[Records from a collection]
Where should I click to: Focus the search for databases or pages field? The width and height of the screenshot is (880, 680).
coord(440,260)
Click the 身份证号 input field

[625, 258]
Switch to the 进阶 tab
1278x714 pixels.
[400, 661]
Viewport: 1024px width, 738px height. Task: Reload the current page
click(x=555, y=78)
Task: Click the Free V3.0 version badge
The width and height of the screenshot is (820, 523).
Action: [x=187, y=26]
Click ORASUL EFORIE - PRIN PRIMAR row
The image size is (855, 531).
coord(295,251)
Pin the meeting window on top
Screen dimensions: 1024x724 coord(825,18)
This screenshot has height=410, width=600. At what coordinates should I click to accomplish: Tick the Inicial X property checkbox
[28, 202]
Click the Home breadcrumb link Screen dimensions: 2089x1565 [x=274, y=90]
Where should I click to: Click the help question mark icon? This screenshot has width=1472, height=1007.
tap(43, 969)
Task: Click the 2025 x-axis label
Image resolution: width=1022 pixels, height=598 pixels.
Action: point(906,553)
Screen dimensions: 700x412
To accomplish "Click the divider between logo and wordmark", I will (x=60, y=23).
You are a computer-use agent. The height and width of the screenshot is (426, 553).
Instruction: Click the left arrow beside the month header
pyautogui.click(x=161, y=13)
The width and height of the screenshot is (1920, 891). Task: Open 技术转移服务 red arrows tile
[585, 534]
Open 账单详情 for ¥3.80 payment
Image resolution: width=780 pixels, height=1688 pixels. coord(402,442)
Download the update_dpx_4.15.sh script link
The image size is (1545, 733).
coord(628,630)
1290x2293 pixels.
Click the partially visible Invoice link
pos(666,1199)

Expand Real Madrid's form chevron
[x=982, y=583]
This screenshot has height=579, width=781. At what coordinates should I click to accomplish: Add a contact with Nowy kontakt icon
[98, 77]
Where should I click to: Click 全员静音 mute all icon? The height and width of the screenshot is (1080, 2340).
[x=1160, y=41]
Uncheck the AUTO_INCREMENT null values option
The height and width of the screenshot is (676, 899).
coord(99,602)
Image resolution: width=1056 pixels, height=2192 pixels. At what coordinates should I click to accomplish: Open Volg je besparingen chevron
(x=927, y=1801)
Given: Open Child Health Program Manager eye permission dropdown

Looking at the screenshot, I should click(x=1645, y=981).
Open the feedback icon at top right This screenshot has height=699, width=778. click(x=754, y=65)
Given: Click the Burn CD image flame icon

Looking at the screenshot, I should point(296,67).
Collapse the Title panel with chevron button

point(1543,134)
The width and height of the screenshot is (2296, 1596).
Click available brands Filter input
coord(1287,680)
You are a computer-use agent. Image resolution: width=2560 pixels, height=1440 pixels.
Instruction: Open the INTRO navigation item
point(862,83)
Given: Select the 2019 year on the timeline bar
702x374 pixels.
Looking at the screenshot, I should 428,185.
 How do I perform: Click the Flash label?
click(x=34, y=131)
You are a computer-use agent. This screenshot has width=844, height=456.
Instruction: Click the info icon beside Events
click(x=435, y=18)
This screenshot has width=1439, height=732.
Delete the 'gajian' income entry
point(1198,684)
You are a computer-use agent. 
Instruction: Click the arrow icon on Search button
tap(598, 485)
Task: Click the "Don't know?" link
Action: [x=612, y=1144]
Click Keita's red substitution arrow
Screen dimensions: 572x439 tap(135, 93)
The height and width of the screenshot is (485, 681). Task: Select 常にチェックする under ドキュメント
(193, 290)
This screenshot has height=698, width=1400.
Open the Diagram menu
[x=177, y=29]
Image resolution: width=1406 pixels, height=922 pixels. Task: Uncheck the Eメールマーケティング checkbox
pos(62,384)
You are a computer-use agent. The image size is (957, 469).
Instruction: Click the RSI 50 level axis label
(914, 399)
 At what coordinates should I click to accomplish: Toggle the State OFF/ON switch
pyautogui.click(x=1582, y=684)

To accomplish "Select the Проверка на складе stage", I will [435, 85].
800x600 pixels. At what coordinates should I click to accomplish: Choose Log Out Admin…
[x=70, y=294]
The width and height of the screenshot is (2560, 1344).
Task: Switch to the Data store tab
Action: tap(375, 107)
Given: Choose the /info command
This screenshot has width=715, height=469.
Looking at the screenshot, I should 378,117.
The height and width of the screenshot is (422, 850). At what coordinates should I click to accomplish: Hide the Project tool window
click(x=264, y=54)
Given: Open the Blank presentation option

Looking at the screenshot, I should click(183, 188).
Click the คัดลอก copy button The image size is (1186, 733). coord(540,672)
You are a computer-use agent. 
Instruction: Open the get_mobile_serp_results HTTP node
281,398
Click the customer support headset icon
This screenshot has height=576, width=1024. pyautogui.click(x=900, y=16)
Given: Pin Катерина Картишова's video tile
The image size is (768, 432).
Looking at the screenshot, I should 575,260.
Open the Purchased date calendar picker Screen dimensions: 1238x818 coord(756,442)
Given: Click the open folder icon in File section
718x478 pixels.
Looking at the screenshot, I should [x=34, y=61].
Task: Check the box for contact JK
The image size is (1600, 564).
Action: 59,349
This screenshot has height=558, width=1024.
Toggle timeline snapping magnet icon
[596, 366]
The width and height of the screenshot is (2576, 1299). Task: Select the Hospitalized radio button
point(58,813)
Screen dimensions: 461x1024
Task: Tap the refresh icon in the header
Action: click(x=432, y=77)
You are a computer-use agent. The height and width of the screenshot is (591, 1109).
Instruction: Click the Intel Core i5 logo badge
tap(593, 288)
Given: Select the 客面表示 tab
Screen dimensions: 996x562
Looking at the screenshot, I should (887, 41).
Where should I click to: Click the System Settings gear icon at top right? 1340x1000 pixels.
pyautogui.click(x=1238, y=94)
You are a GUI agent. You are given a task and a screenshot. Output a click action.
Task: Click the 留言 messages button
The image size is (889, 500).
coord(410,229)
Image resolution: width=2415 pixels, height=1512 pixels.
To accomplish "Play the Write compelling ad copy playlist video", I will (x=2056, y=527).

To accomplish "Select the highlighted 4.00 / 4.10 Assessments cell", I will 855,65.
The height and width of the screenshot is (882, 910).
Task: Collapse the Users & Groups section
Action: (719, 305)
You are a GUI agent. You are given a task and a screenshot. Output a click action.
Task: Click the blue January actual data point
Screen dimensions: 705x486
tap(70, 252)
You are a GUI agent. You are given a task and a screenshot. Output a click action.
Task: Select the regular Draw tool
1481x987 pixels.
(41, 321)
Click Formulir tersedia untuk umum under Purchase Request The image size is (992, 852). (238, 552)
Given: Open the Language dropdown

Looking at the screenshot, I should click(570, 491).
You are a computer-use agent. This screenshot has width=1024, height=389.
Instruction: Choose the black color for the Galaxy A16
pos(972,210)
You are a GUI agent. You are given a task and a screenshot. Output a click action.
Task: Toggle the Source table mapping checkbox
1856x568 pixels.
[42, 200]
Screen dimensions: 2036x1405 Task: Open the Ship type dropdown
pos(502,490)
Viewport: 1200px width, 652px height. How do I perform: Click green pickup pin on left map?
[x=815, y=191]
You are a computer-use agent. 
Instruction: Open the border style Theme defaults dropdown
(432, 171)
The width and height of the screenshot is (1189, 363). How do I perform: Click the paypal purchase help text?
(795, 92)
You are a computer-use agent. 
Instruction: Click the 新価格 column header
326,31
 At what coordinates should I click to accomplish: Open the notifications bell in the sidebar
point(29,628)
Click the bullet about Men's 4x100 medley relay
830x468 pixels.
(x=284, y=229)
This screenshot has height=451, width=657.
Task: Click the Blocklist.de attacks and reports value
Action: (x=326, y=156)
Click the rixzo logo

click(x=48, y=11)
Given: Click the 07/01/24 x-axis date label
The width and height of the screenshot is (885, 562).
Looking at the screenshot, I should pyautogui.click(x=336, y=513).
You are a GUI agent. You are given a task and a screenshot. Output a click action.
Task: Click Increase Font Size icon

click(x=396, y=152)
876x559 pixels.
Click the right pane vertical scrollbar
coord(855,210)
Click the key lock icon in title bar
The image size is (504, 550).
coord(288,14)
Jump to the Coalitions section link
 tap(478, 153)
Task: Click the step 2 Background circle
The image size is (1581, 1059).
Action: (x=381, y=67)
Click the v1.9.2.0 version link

▶ Work to complete
Quote the rows from the line containing "Viewport: 1200px width, 652px" through the end of the rows, both ends included, with nothing changed.

▶ Exercise answer
Viewport: 1200px width, 652px height. How do I perform: Click green pickup pin on left map?
[x=815, y=191]
You are a computer-use agent. 
Instruction: Open the border style Theme defaults dropdown
(432, 171)
The width and height of the screenshot is (1189, 363). How do I perform: Click the paypal purchase help text?
(795, 92)
You are a computer-use agent. 
Instruction: Click the 新価格 column header
326,31
 At what coordinates should I click to accomplish: Open the notifications bell in the sidebar
point(29,628)
Click the bullet about Men's 4x100 medley relay
830x468 pixels.
(x=284, y=229)
This screenshot has height=451, width=657.
Task: Click the Blocklist.de attacks and reports value
Action: (x=326, y=156)
Click the rixzo logo

click(x=48, y=11)
Given: Click the 07/01/24 x-axis date label
The width and height of the screenshot is (885, 562).
Looking at the screenshot, I should pyautogui.click(x=336, y=513).
You are a GUI agent. You are given a task and a screenshot. Output a click action.
Task: Click Increase Font Size icon

click(x=396, y=152)
876x559 pixels.
Click the right pane vertical scrollbar
coord(855,210)
Click the key lock icon in title bar
The image size is (504, 550).
coord(288,14)
Jump to the Coalitions section link
 tap(478, 153)
Task: Click the step 2 Background circle
The image size is (1581, 1059).
Action: (x=381, y=67)
Click the v1.9.2.0 version link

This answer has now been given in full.